Yazımın başında, Adalet Bakanlığı’na çağrılan “özel” muhabirlere değinmiştim. Bunu biraz daha açayım. Her gazetecinin özel haber alma kutsallığı kadar, kaynakların da verme hakkı tabiî ki kendi inisiyatifidir. Bu sorgulanamaz. Ama bir bilgilendirme veya haber verme toplantısına birden fazla gazeteci çağrılırsa bu iş bizim meslek deyimi ile “rutin” olur. O zaman “eşitlik” ilkesine uymak şart hale gelir. AKP iktidarının taraftar medya hassasiyeti (!) malum. Buna da zaten bir şey demiyoruz.

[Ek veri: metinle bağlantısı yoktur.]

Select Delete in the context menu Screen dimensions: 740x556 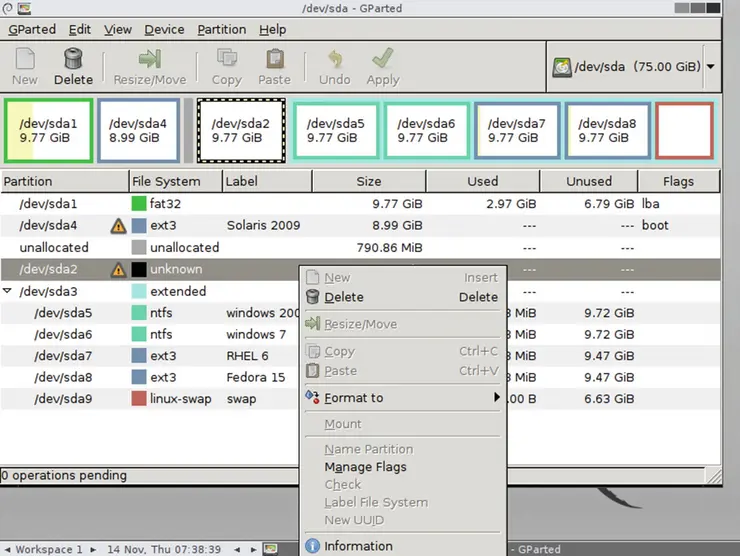[x=344, y=297]
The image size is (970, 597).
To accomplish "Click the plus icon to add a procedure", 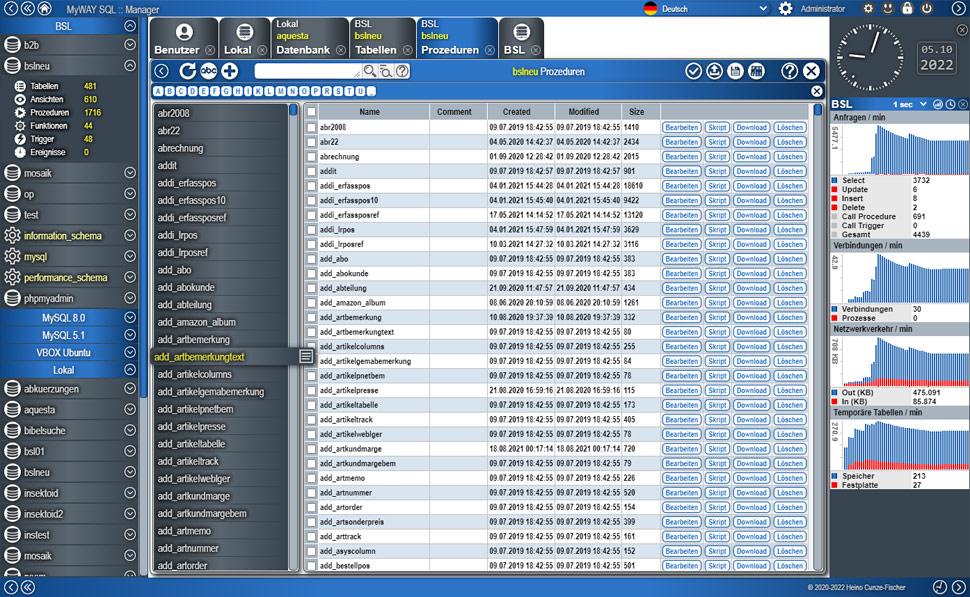I will coord(230,71).
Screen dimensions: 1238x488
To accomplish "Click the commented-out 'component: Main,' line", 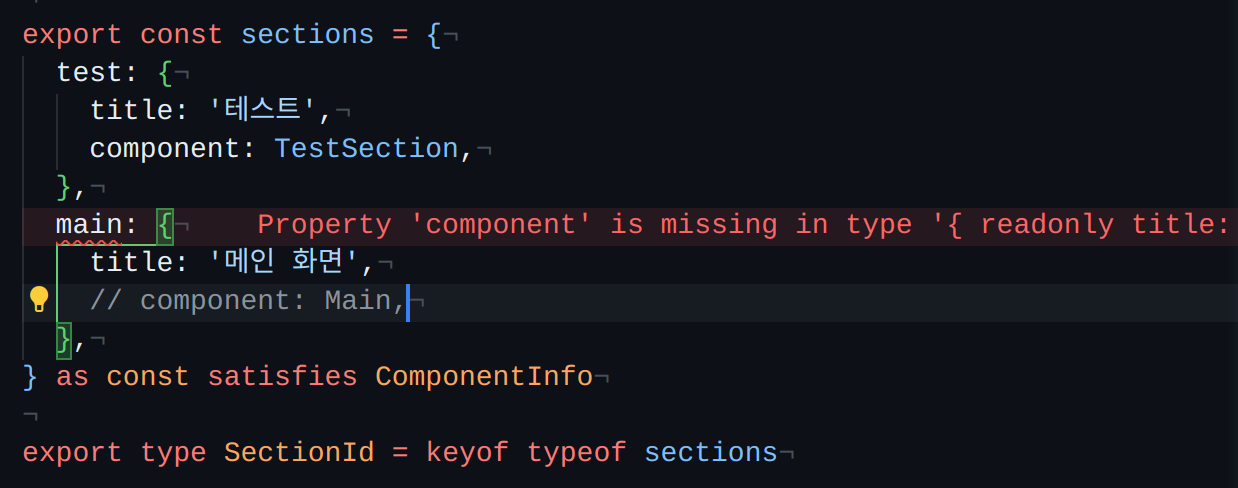I will (x=248, y=301).
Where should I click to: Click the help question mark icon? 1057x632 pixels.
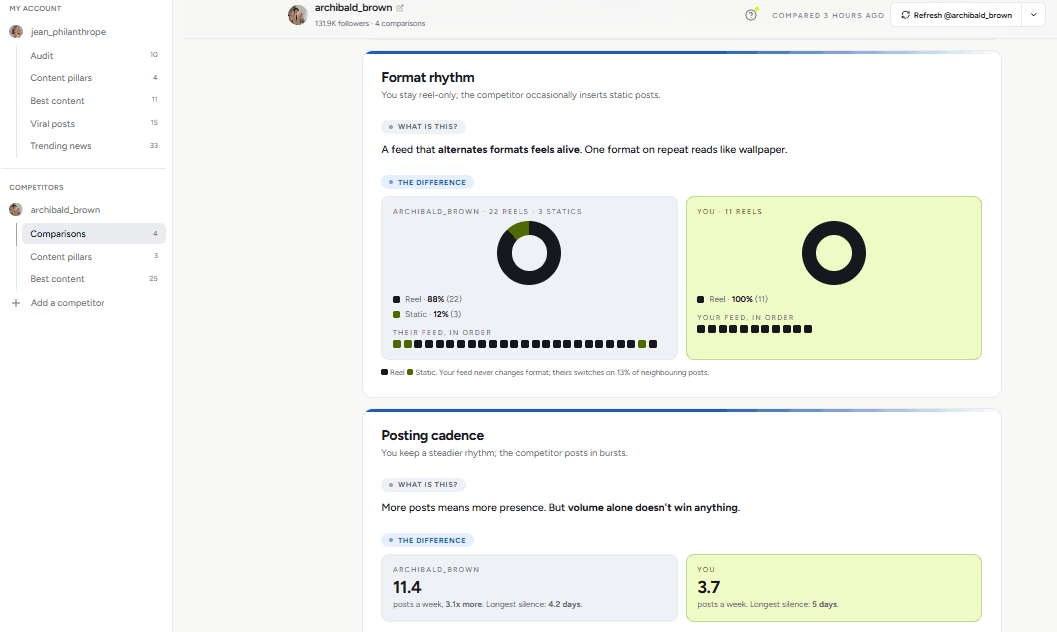(750, 15)
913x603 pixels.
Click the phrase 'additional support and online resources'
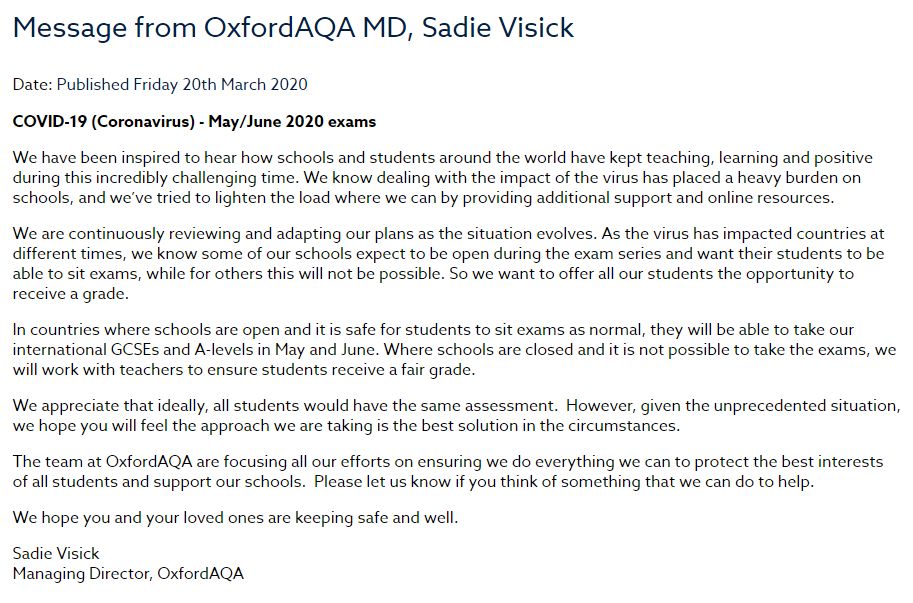point(684,198)
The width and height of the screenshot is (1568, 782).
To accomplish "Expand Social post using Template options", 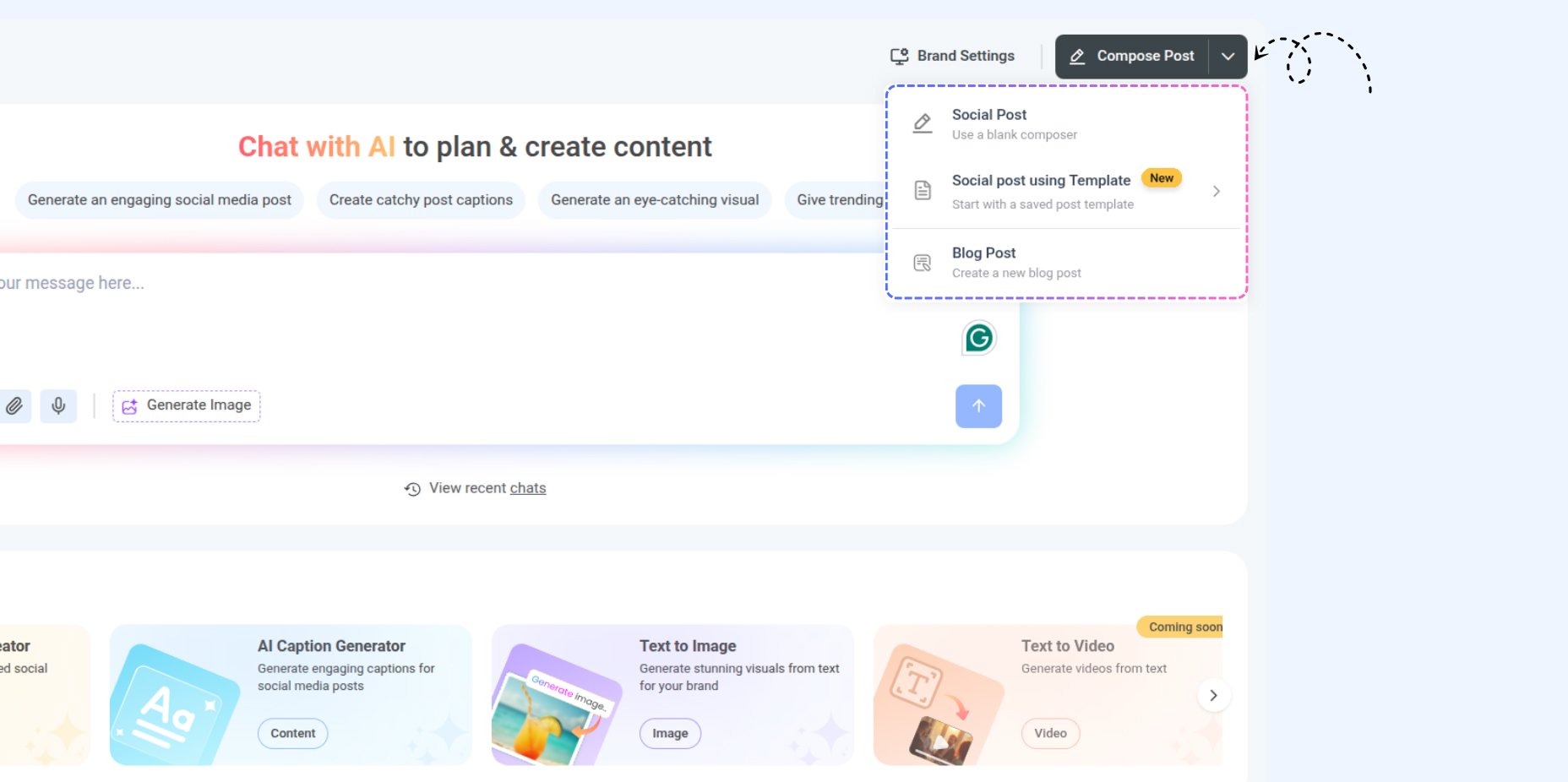I will [x=1216, y=191].
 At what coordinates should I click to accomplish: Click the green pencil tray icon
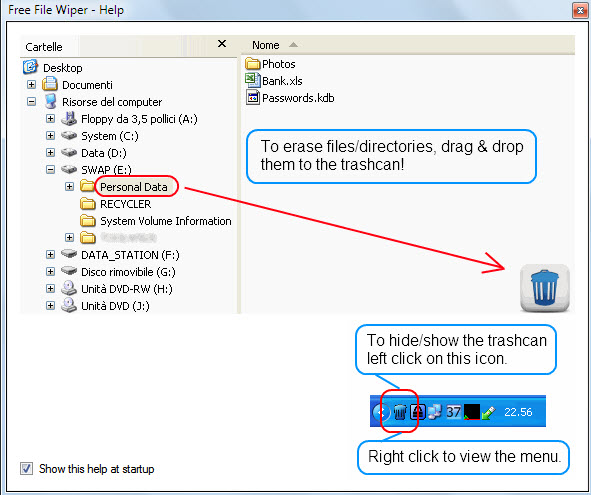(x=488, y=412)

Adalet Bakanı Sadullah Ergin, daha önce de toplumu ilgilendiren çok hayati konularda buna benzer uygulamalara imza atmıştı. O zamanlar da sormuştuk yine sorduk basın müşaviri değerli meslektaşımız Tacettin Ural’a. O da her zamanki klasik cevabını verdi;
“Sayın Bakanın gazetecilerle konuşma konusunda çok özel tercihleri var. Bazen benim de haberim olmuyor”.
Ben bu cevaptan hiçbir şey anlayamadım. Anlayan bana da izah etsin lütfen!..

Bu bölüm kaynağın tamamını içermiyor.